### Problem to work on
Render the stretch of the listing from its start through the line containing "coord(375,264)" as a JSON list of strings, one string per line, with blank lines skipped and the pictures left out.
— Begin Data excerpts —
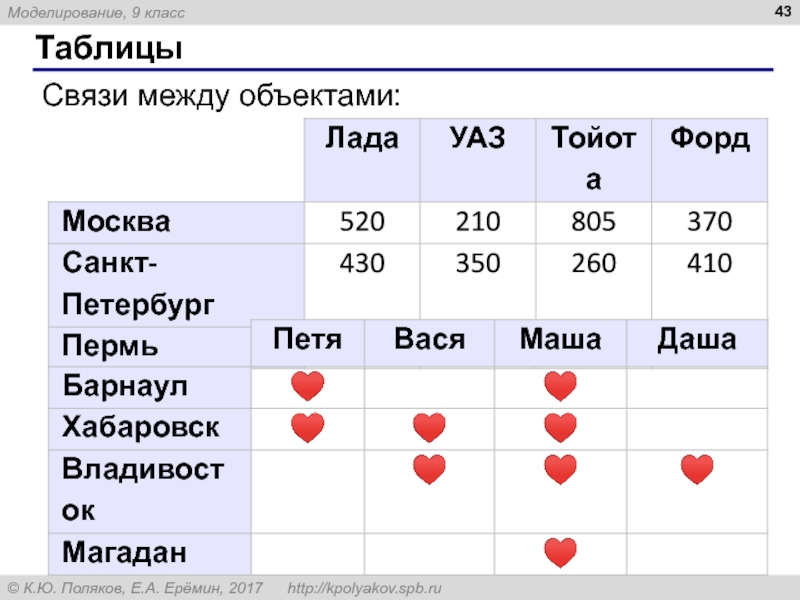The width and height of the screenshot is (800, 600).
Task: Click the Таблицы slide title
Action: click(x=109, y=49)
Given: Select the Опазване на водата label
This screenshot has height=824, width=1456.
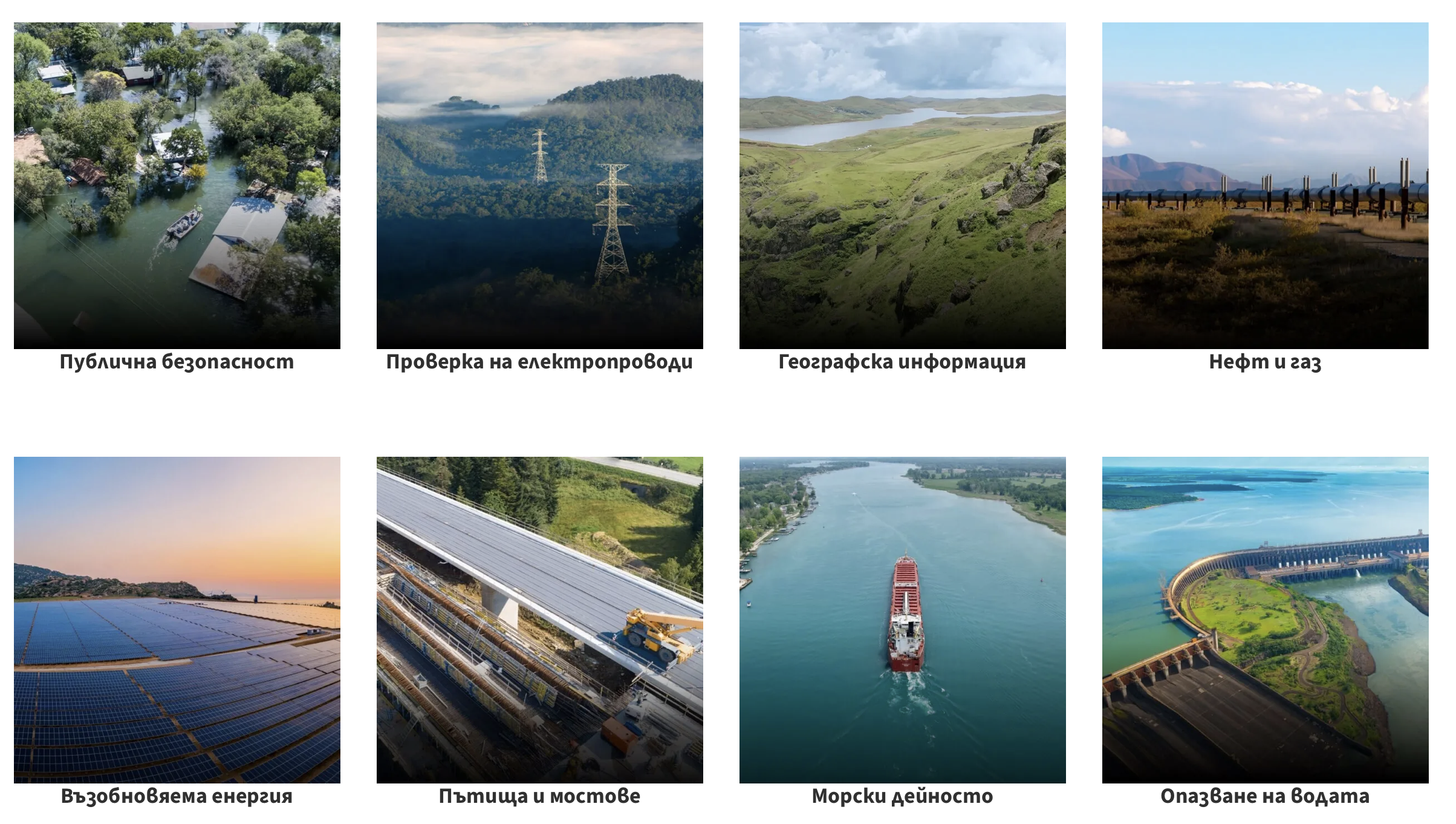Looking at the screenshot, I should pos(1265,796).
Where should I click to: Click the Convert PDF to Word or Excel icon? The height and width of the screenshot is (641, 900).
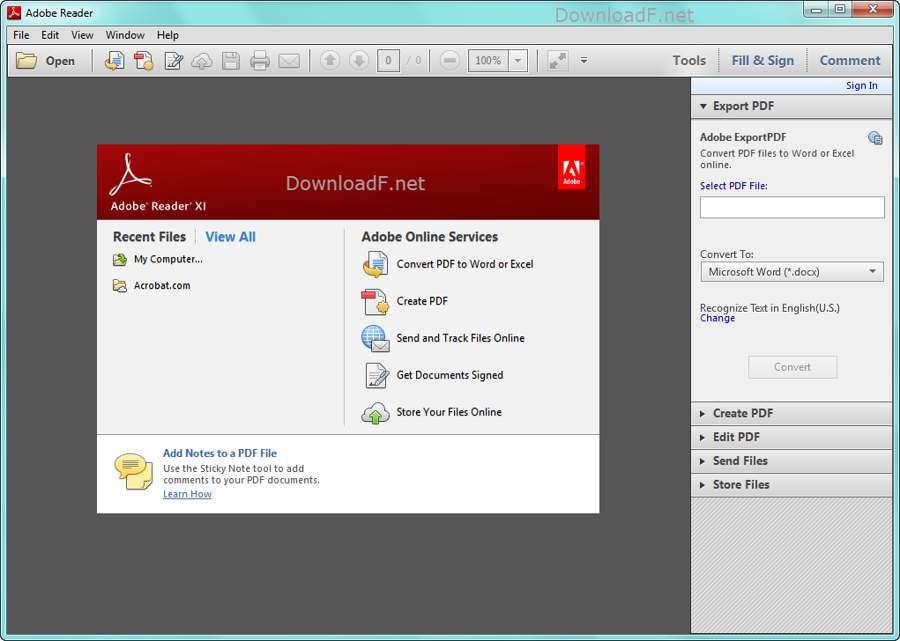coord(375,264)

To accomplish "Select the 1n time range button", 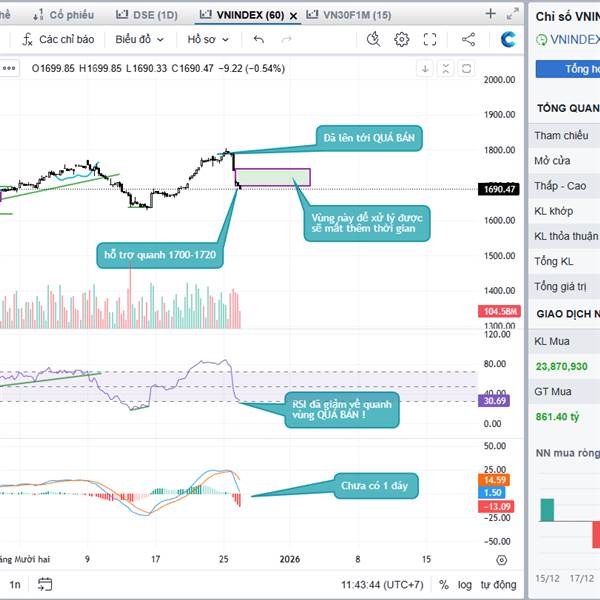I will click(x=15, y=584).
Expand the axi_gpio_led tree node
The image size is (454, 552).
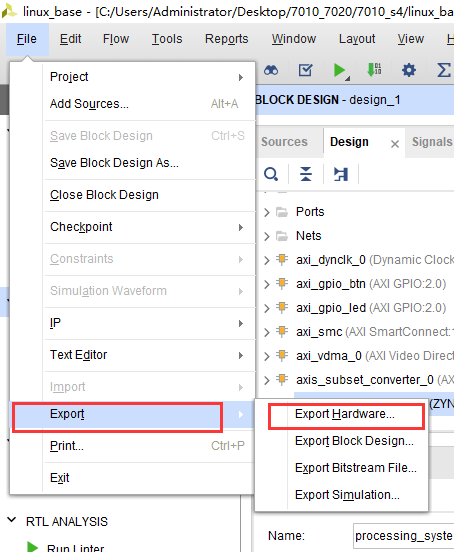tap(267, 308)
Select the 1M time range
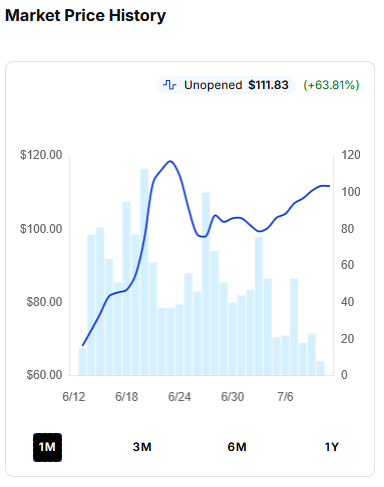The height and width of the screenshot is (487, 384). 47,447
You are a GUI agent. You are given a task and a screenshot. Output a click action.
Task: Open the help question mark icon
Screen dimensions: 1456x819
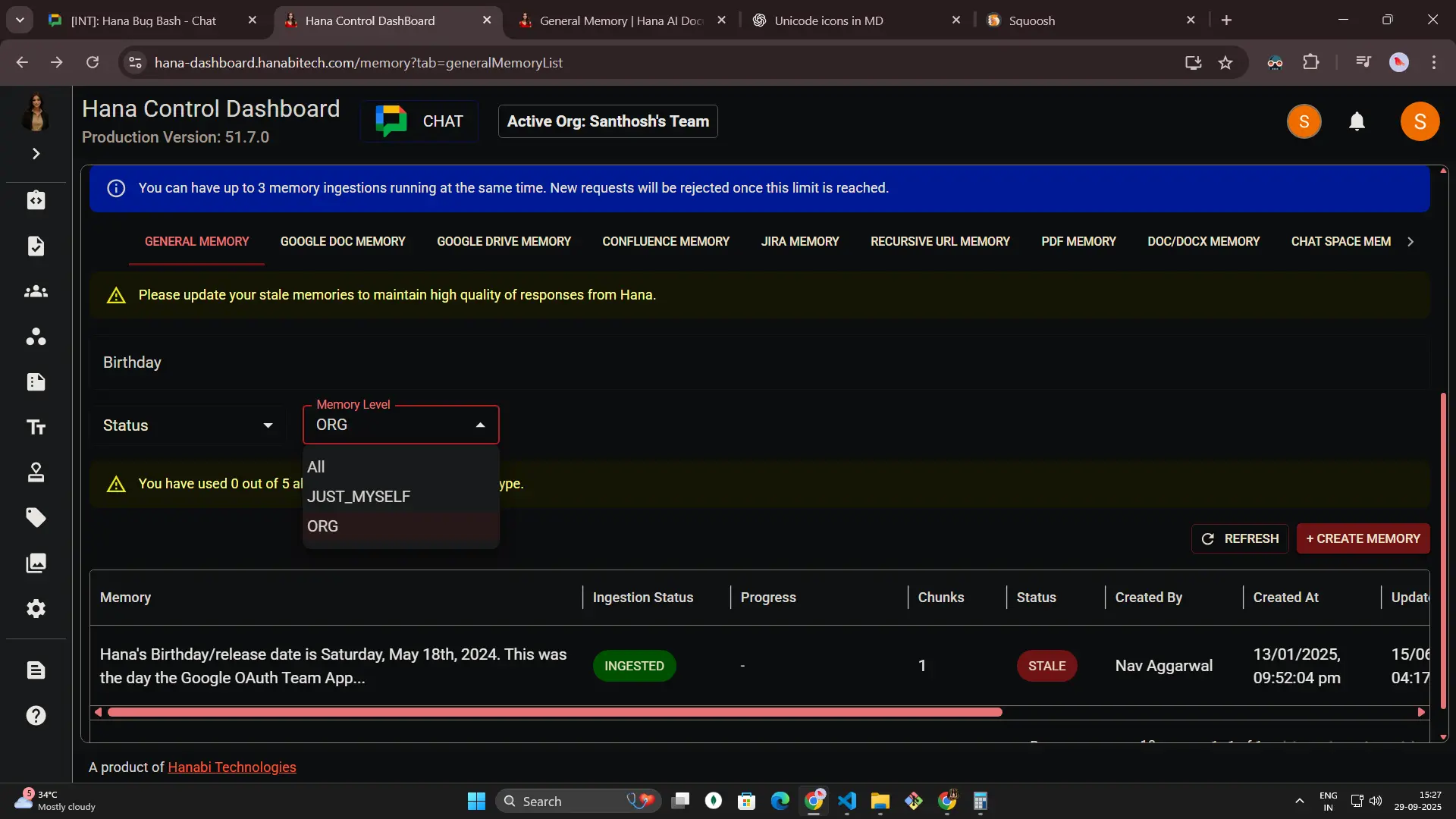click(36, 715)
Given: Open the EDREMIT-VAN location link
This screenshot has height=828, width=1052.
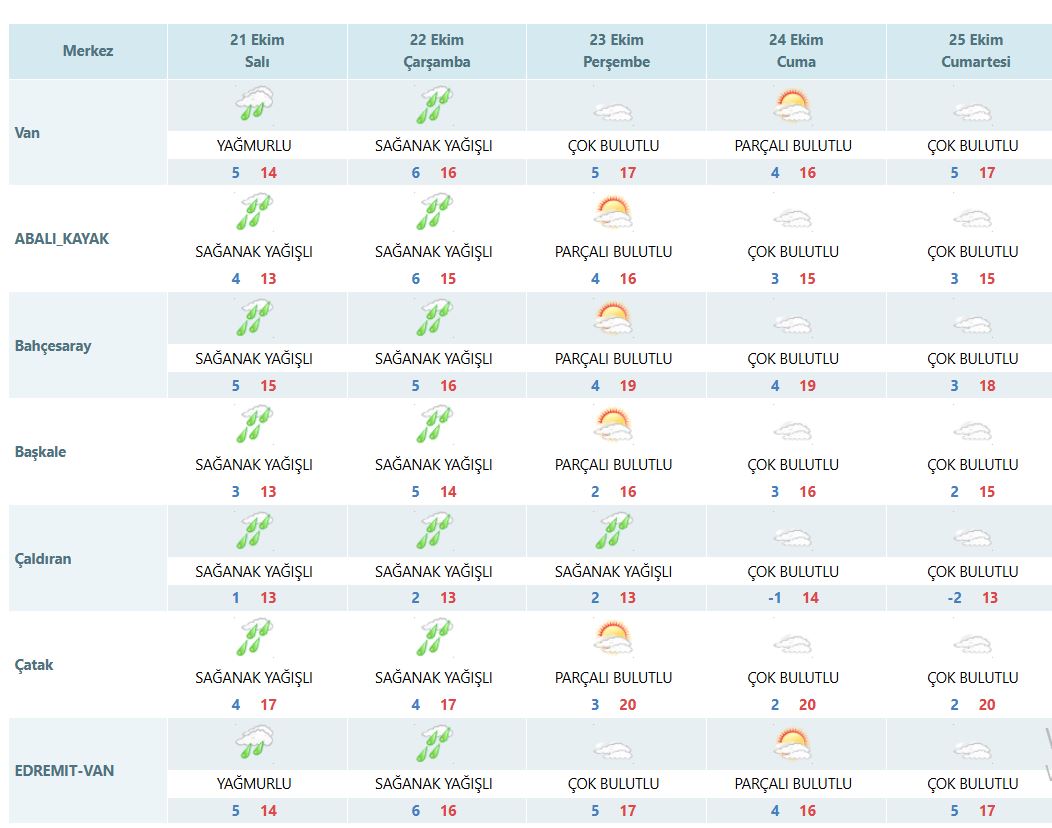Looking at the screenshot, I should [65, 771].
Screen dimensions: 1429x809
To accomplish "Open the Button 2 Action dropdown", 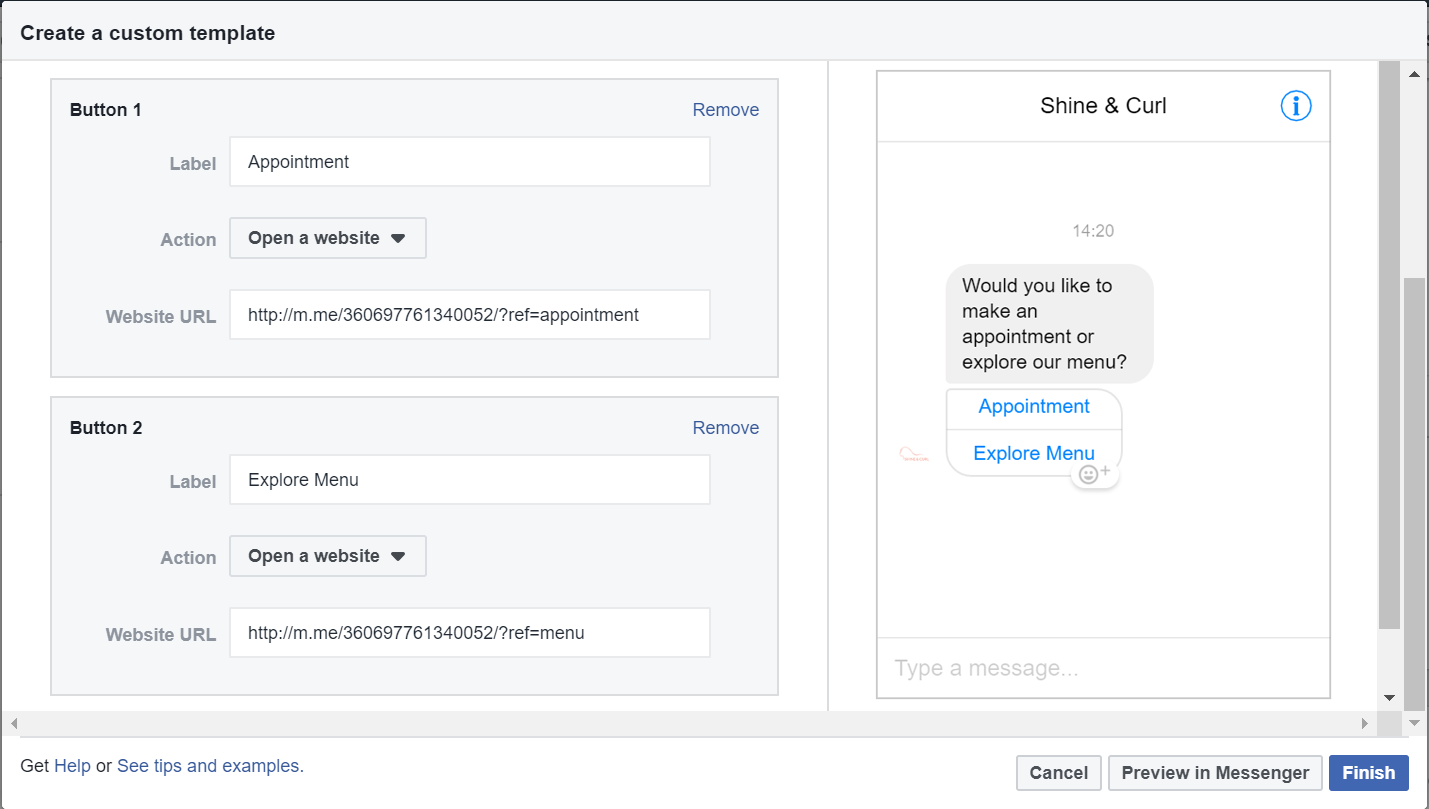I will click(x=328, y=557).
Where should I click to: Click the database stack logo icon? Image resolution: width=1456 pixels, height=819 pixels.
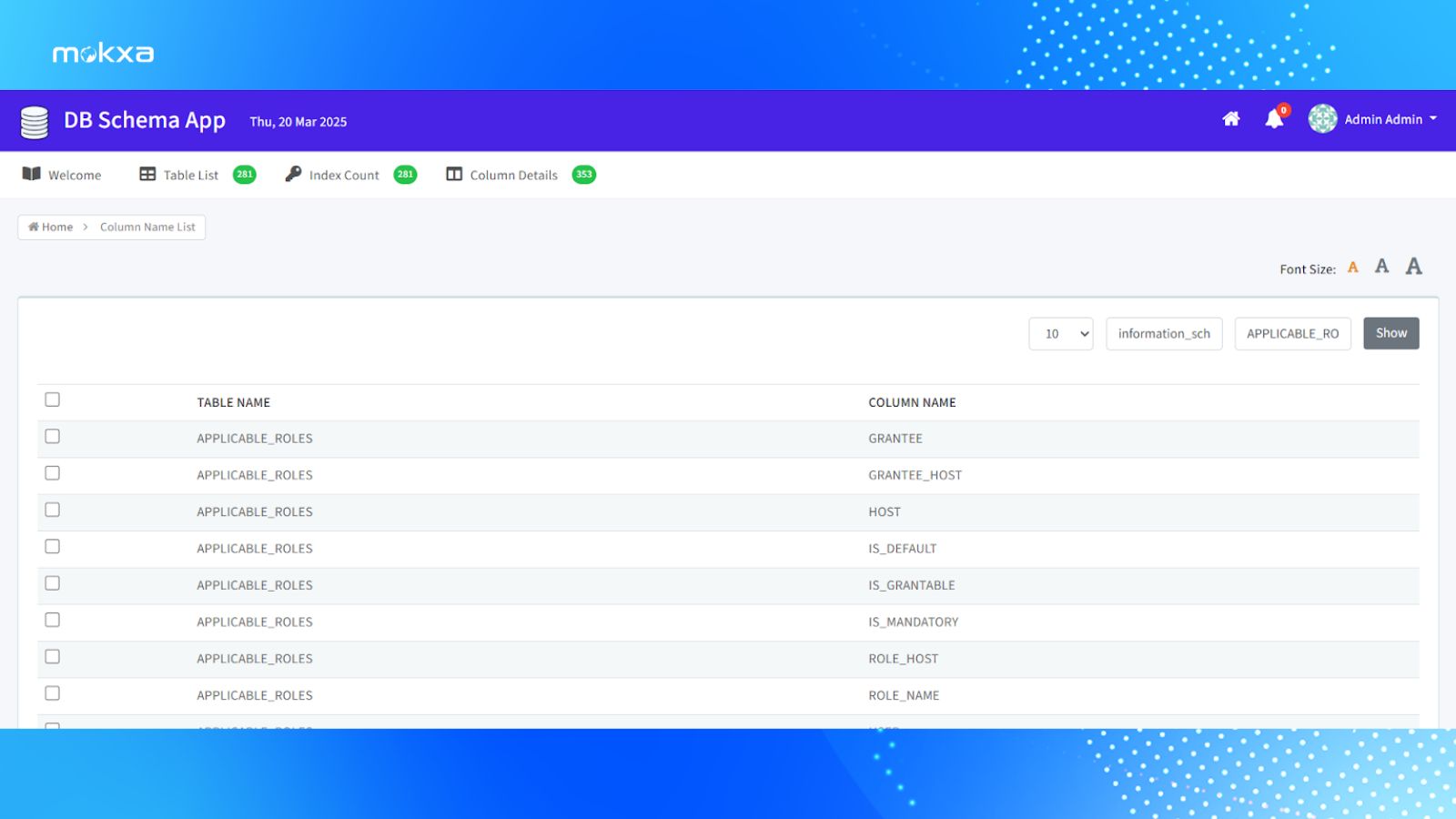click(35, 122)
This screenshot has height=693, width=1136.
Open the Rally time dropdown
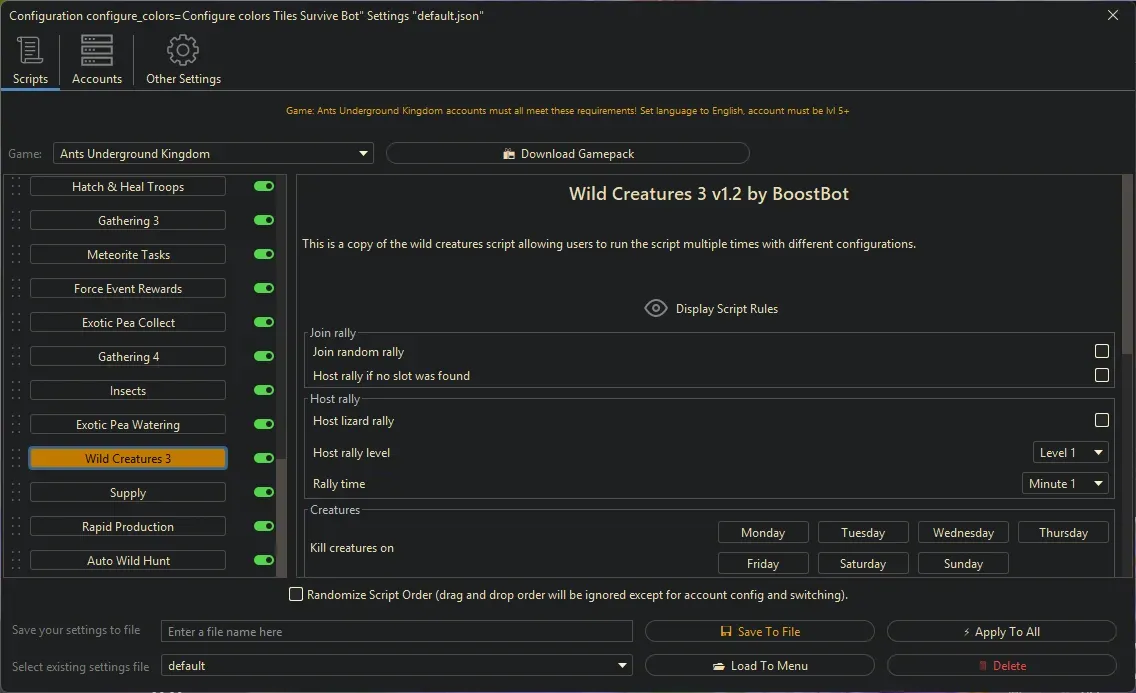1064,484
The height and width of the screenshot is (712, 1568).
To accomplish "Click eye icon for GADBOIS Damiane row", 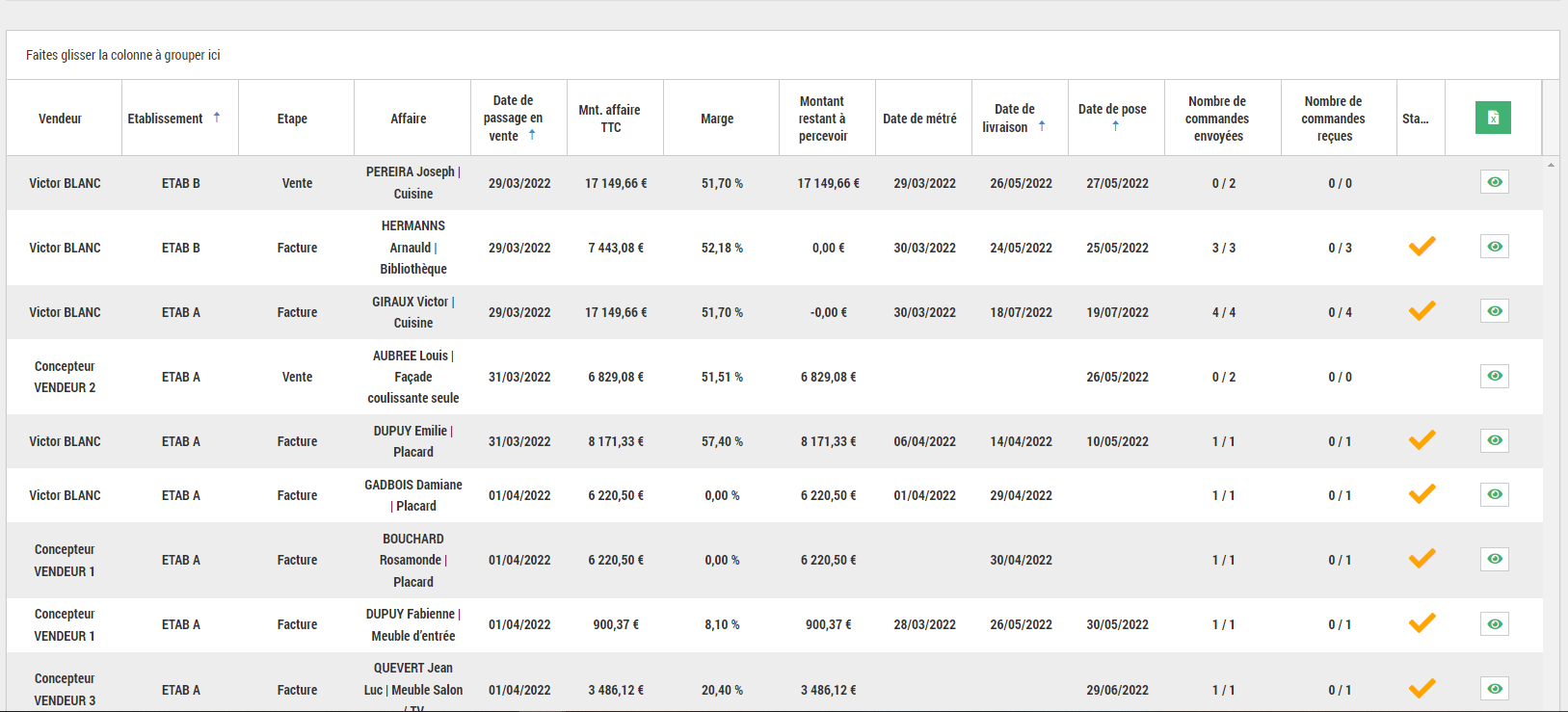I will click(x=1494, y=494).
— End Data excerpts —
### Expected output
[
  "The width and height of the screenshot is (800, 600).",
  "Task: Click the Таблицы slide title",
  "Action: click(x=109, y=49)",
  "Given: Select the Опазване на водата label",
  "This screenshot has height=824, width=1456.",
  "Looking at the screenshot, I should pos(1265,796).",
  "Where should I click to: Click the Convert PDF to Word or Excel icon? The height and width of the screenshot is (641, 900).",
  "coord(375,264)"
]